##### Supplied material

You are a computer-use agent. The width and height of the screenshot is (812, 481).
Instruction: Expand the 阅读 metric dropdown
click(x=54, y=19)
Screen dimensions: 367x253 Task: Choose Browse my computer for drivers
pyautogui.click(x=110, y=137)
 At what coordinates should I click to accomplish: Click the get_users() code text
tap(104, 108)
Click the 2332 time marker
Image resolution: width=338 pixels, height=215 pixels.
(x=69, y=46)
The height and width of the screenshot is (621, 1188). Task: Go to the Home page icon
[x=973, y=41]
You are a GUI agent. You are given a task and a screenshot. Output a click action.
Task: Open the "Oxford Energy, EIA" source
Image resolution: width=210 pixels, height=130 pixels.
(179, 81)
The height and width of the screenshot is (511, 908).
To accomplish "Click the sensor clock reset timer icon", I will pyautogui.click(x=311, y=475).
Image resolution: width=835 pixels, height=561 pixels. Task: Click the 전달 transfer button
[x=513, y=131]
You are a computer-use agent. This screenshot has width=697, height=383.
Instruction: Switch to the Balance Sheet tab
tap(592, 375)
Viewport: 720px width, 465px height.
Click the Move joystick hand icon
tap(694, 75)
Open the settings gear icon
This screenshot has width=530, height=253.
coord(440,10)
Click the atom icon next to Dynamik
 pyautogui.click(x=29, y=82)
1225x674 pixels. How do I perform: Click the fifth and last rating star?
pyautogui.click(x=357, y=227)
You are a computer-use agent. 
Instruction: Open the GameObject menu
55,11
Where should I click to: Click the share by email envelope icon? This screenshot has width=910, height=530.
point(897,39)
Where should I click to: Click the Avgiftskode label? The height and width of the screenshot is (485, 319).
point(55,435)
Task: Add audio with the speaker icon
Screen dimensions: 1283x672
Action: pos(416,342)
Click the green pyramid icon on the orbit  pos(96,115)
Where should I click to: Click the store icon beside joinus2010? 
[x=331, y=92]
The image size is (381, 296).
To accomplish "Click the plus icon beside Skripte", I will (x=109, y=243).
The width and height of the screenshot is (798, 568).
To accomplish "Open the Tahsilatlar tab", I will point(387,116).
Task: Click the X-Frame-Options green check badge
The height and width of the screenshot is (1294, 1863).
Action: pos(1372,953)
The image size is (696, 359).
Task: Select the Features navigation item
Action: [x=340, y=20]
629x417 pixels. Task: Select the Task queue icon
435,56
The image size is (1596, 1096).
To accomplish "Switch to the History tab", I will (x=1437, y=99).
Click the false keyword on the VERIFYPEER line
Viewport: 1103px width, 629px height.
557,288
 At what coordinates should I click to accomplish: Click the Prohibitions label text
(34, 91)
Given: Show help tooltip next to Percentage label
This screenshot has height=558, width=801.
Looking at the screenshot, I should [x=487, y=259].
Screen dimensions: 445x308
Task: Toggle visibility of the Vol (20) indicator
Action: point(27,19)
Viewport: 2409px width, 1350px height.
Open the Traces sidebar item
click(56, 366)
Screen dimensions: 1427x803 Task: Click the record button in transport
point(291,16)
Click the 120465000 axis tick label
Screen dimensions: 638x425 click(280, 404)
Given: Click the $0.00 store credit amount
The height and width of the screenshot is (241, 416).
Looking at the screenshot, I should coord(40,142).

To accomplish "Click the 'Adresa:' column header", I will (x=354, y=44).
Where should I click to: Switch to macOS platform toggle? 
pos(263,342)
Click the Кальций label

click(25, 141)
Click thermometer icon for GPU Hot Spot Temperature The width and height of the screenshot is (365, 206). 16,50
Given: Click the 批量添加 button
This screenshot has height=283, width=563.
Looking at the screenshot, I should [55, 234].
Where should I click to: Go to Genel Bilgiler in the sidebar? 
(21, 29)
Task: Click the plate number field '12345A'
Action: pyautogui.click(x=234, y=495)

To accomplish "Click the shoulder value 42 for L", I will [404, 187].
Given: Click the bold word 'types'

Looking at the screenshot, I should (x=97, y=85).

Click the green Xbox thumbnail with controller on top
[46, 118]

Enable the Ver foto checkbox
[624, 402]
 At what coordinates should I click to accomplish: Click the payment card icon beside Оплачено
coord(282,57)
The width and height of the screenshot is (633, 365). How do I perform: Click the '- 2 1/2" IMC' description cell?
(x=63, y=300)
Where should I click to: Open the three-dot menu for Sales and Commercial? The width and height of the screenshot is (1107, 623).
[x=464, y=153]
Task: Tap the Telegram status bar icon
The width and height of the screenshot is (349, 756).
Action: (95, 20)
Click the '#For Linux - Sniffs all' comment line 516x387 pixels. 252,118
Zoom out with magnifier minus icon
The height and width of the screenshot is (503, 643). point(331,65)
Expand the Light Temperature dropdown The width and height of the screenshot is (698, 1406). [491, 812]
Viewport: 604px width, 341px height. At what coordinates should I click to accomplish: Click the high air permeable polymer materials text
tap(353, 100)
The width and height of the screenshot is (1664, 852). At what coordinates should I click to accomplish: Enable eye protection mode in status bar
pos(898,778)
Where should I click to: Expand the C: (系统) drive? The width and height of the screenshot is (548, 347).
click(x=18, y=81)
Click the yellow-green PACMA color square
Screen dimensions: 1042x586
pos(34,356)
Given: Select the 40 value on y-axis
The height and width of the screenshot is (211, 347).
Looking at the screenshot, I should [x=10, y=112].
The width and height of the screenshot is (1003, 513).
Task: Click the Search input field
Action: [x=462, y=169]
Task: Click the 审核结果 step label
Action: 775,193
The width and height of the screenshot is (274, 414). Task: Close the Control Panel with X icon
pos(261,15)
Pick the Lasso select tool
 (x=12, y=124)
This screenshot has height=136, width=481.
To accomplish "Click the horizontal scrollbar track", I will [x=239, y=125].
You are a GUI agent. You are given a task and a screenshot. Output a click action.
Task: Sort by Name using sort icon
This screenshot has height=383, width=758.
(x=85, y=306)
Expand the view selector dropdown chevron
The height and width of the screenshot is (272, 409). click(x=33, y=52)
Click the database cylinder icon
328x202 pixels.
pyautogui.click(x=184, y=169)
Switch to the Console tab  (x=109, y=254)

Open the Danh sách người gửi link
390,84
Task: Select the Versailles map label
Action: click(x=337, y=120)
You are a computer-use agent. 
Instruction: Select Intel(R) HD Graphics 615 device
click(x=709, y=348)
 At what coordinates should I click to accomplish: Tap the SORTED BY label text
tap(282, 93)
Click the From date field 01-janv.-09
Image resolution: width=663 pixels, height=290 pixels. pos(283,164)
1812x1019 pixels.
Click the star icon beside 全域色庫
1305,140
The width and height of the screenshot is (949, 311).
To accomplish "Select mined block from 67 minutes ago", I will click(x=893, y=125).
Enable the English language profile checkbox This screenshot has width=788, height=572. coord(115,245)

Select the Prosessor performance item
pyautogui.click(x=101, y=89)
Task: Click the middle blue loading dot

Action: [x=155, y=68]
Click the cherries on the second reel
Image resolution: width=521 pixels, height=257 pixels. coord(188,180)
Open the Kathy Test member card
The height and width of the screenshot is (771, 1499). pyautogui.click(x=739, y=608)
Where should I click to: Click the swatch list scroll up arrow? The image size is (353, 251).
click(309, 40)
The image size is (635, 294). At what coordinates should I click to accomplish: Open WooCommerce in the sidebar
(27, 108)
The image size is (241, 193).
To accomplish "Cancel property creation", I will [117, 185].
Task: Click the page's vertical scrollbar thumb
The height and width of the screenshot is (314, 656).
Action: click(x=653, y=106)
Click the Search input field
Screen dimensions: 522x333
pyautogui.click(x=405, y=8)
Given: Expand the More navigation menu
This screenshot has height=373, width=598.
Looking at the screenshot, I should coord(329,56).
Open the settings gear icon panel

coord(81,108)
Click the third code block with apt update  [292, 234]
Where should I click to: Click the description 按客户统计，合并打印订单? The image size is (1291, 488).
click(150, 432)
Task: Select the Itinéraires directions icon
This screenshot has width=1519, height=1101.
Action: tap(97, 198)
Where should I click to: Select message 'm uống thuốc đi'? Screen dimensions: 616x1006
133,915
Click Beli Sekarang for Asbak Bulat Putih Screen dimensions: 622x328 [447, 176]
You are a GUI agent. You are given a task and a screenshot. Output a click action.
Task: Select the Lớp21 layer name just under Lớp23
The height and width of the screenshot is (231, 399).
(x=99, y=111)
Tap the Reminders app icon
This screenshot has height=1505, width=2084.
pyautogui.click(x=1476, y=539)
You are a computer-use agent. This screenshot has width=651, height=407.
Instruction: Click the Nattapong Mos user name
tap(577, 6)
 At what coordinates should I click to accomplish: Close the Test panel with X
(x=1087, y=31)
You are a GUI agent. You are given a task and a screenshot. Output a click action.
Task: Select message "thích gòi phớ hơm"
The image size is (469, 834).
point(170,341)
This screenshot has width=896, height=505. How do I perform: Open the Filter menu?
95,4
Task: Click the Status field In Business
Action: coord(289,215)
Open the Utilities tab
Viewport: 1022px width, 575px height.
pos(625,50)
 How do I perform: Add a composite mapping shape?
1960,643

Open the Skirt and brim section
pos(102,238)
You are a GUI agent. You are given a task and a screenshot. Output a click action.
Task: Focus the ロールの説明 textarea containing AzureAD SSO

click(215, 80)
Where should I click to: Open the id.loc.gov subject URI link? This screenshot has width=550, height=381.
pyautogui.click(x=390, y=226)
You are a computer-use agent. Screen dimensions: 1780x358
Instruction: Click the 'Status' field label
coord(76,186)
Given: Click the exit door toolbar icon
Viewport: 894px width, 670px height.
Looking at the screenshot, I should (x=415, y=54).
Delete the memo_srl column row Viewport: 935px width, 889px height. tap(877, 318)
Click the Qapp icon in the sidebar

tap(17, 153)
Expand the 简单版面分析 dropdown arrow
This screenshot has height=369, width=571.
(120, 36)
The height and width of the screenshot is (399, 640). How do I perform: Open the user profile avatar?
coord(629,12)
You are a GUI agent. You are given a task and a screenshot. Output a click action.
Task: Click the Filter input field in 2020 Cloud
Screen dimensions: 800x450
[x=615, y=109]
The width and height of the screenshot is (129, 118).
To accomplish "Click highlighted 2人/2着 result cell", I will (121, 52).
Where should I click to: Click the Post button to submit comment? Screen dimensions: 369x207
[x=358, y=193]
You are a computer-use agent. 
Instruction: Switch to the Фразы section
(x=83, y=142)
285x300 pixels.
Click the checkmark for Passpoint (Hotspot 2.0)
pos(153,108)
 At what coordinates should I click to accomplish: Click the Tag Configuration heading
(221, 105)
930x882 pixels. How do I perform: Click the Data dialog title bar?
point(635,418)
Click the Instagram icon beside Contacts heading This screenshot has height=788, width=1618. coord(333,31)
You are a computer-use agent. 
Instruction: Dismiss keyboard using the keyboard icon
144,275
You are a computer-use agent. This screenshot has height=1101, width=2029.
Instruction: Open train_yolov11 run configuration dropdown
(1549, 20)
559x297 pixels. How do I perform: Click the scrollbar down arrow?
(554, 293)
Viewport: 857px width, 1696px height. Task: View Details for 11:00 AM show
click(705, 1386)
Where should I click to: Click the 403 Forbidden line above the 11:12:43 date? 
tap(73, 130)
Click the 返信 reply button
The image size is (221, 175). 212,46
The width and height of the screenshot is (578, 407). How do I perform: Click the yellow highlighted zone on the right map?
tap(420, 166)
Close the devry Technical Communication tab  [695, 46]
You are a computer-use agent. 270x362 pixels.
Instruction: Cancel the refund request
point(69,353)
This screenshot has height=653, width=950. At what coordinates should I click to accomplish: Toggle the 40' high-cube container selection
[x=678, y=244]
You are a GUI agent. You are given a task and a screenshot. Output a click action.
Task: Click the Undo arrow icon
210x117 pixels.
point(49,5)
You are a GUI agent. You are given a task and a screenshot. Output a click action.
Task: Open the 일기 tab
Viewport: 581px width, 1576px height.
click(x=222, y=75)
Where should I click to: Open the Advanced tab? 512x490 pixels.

##########

*Exercise task*.
Repeat the part of the rows above that opens with the line containing "Where should I click to: Go" and closes with the line containing "Action: (95, 20)", keeping both of those lines.

*Expected answer*.
Where should I click to: Go to Genel Bilgiler in the sidebar? 
(21, 29)
Task: Click the plate number field '12345A'
Action: pyautogui.click(x=234, y=495)

To accomplish "Click the shoulder value 42 for L", I will [404, 187].
Given: Click the bold word 'types'

Looking at the screenshot, I should (x=97, y=85).

Click the green Xbox thumbnail with controller on top
[46, 118]

Enable the Ver foto checkbox
[624, 402]
 At what coordinates should I click to accomplish: Click the payment card icon beside Оплачено
coord(282,57)
The width and height of the screenshot is (633, 365). How do I perform: Click the '- 2 1/2" IMC' description cell?
(x=63, y=300)
Where should I click to: Open the three-dot menu for Sales and Commercial? The width and height of the screenshot is (1107, 623).
[x=464, y=153]
Task: Tap the Telegram status bar icon
The width and height of the screenshot is (349, 756).
Action: (95, 20)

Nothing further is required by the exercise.